Exercise prompt: Arrange the items below as a two-column CSV with the header instruction,response. Each item gets one row: its text goes under instruction and its answer under response. Put each in a single quoted field, with line breaks replaced by spaces. Begin at the line that has "Click the mobile number 9632587412" and stop after the line that has "point(77,239)".
---------- Entries shown ----------
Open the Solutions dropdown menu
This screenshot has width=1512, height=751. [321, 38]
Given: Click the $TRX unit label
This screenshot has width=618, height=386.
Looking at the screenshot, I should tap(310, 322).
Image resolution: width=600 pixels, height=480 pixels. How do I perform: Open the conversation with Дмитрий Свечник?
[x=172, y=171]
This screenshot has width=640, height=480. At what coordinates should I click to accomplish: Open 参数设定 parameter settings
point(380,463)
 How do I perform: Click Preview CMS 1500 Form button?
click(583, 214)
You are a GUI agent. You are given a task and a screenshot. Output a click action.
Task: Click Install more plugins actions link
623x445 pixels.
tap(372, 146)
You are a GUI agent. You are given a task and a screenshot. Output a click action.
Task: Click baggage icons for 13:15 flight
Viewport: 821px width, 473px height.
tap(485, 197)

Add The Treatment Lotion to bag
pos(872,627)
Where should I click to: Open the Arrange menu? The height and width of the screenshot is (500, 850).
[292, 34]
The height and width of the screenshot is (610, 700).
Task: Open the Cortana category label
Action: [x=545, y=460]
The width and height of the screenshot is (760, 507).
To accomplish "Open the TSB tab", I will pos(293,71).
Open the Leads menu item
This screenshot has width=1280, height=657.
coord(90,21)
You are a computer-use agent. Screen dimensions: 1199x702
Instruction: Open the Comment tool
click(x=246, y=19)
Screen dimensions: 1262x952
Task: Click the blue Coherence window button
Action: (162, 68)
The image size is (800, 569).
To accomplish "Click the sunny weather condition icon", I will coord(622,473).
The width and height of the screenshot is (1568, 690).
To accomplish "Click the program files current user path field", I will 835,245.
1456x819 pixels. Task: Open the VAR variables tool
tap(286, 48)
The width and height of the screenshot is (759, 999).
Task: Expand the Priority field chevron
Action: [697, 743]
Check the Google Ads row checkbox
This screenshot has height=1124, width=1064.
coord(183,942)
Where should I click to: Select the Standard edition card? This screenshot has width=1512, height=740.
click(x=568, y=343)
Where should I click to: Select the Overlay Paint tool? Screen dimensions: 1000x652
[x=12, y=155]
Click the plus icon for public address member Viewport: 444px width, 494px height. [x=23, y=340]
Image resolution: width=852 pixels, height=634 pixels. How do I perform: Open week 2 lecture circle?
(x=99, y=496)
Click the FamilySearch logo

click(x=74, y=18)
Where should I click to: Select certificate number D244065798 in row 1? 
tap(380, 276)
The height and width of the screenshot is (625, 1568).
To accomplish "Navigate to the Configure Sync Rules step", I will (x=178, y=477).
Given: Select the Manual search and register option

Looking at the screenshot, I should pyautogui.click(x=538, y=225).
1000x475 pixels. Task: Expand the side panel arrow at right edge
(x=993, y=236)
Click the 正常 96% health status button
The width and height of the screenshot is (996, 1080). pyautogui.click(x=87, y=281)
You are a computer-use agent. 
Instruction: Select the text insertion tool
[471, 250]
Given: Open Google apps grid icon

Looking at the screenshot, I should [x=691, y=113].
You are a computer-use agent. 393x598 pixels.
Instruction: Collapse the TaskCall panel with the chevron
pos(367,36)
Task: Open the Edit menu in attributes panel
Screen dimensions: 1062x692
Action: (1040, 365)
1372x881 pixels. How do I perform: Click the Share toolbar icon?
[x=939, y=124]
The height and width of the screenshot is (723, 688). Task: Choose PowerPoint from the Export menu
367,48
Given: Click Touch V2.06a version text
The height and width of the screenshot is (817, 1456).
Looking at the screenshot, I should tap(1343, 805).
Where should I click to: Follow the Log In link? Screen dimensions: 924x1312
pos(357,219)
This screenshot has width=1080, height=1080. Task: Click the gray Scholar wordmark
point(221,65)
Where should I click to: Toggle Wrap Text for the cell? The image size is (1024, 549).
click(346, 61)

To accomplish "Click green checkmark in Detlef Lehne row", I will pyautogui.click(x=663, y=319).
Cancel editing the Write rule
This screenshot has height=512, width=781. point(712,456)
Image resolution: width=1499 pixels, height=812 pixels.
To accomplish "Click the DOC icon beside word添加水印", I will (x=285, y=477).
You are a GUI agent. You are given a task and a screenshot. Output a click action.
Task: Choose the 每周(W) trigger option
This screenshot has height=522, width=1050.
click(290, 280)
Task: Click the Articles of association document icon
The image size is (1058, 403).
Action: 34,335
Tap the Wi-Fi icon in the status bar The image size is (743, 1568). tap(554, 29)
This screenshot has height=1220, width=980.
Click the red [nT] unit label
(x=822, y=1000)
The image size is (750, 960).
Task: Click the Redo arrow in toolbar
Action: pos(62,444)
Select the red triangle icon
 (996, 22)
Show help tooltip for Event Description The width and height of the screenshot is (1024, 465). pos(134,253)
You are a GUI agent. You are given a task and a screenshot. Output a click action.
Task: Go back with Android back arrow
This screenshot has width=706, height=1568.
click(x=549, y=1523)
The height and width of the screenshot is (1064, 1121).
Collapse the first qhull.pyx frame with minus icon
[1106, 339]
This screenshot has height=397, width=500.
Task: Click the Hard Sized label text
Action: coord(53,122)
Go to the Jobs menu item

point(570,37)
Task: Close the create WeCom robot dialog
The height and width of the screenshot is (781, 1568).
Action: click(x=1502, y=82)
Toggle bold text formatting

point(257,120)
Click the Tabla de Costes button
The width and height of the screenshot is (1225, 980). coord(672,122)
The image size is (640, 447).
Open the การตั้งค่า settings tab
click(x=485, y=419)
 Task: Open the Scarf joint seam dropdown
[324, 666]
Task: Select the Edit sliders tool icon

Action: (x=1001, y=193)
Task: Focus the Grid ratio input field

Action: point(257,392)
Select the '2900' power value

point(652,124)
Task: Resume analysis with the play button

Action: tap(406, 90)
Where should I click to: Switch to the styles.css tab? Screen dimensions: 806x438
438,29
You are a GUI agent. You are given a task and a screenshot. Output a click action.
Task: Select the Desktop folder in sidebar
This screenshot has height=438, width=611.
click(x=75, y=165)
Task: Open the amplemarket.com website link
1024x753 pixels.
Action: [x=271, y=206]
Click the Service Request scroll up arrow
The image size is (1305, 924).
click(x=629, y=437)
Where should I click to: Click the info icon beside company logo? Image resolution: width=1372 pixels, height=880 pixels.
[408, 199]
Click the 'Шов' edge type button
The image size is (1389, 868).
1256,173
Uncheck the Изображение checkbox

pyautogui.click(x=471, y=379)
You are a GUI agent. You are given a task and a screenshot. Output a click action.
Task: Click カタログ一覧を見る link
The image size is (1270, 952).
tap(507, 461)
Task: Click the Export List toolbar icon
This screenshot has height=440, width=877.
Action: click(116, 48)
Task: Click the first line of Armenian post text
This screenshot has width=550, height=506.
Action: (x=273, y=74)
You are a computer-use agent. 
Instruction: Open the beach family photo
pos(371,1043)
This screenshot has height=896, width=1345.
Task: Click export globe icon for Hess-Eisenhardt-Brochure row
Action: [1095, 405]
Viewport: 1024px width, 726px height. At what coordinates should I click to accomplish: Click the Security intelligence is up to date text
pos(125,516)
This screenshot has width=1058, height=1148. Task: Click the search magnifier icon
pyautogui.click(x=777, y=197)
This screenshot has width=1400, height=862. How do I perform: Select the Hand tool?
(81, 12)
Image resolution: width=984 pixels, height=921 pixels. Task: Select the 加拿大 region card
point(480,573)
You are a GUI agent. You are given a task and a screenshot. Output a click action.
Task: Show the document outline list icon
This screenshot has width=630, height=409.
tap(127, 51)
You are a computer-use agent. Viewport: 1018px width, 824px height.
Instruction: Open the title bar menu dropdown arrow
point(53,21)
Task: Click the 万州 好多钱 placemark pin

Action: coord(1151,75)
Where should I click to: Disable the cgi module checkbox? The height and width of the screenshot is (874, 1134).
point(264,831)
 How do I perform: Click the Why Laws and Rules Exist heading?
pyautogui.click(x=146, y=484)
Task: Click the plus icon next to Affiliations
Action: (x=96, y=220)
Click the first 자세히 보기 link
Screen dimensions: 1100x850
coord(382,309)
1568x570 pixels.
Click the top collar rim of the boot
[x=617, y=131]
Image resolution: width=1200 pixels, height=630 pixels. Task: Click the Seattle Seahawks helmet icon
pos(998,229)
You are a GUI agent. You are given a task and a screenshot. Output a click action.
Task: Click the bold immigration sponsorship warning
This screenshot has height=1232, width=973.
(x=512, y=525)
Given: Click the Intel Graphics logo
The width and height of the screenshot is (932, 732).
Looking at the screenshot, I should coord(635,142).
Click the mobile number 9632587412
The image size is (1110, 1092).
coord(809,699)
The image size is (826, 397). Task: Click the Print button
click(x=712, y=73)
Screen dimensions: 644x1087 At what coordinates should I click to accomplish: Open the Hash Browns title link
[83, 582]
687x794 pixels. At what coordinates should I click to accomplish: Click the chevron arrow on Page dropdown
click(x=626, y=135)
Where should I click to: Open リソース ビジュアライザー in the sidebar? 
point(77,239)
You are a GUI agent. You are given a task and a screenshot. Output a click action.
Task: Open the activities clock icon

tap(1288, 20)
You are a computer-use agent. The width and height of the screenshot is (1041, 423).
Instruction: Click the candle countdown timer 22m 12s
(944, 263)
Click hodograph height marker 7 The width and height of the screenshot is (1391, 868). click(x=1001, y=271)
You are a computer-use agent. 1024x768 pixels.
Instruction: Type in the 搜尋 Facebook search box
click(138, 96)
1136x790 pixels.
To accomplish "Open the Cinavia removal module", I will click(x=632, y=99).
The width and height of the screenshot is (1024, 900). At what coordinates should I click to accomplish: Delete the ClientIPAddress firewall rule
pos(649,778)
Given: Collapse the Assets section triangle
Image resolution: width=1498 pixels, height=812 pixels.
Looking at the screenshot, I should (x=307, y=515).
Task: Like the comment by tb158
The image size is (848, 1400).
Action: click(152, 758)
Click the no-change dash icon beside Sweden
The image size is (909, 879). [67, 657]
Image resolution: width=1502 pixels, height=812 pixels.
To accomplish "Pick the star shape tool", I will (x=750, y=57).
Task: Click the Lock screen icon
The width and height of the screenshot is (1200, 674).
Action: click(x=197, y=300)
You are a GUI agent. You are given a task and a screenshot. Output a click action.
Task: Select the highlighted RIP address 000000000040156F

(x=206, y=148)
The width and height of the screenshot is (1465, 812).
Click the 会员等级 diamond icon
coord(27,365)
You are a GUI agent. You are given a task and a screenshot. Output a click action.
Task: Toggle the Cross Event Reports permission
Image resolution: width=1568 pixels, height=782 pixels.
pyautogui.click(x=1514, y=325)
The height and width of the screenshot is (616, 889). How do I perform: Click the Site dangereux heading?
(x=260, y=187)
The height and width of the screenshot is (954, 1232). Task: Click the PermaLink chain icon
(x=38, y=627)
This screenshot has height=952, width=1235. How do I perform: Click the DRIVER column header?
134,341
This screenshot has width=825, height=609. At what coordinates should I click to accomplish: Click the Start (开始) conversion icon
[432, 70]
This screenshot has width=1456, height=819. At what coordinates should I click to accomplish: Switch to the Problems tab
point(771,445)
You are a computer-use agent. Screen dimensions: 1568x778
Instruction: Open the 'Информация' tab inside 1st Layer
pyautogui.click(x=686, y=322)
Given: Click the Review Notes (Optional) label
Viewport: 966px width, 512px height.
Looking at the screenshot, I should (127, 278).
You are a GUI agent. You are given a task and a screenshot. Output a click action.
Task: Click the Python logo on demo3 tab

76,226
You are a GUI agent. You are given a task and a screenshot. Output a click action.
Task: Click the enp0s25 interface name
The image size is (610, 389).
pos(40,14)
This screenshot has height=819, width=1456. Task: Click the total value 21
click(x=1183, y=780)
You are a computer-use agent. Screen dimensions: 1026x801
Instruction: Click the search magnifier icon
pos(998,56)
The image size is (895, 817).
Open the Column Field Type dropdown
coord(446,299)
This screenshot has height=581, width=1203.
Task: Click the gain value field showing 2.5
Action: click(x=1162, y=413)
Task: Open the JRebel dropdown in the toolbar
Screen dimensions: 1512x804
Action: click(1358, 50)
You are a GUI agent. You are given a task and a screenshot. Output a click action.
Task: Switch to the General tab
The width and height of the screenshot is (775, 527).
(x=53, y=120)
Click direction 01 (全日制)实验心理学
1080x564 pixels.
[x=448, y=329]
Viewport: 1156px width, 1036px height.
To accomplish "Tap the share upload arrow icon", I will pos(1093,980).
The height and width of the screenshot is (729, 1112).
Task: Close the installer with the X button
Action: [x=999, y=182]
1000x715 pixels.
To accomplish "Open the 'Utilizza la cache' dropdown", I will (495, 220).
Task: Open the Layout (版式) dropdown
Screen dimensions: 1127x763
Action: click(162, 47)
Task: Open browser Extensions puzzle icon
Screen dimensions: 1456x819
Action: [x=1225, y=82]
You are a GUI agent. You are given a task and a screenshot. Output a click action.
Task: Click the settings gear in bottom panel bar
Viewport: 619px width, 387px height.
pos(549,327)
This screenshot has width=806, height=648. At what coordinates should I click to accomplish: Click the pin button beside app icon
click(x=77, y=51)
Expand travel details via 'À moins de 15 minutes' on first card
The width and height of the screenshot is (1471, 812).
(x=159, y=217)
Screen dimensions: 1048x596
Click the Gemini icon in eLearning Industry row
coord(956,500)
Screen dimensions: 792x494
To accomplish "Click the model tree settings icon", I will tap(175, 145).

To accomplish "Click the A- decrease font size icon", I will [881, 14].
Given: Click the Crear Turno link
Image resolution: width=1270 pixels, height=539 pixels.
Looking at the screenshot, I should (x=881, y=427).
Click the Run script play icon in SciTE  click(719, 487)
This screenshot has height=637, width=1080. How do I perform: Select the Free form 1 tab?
----------
Completed exercise:
instruction,response
"Click the mobile number 9632587412 The image size is (1110, 1092).","coord(809,699)"
"The image size is (826, 397). Task: Click the Print button","click(x=712, y=73)"
"Screen dimensions: 644x1087 At what coordinates should I click to accomplish: Open the Hash Browns title link","[83, 582]"
"687x794 pixels. At what coordinates should I click to accomplish: Click the chevron arrow on Page dropdown","click(x=626, y=135)"
"Where should I click to: Open リソース ビジュアライザー in the sidebar?","point(77,239)"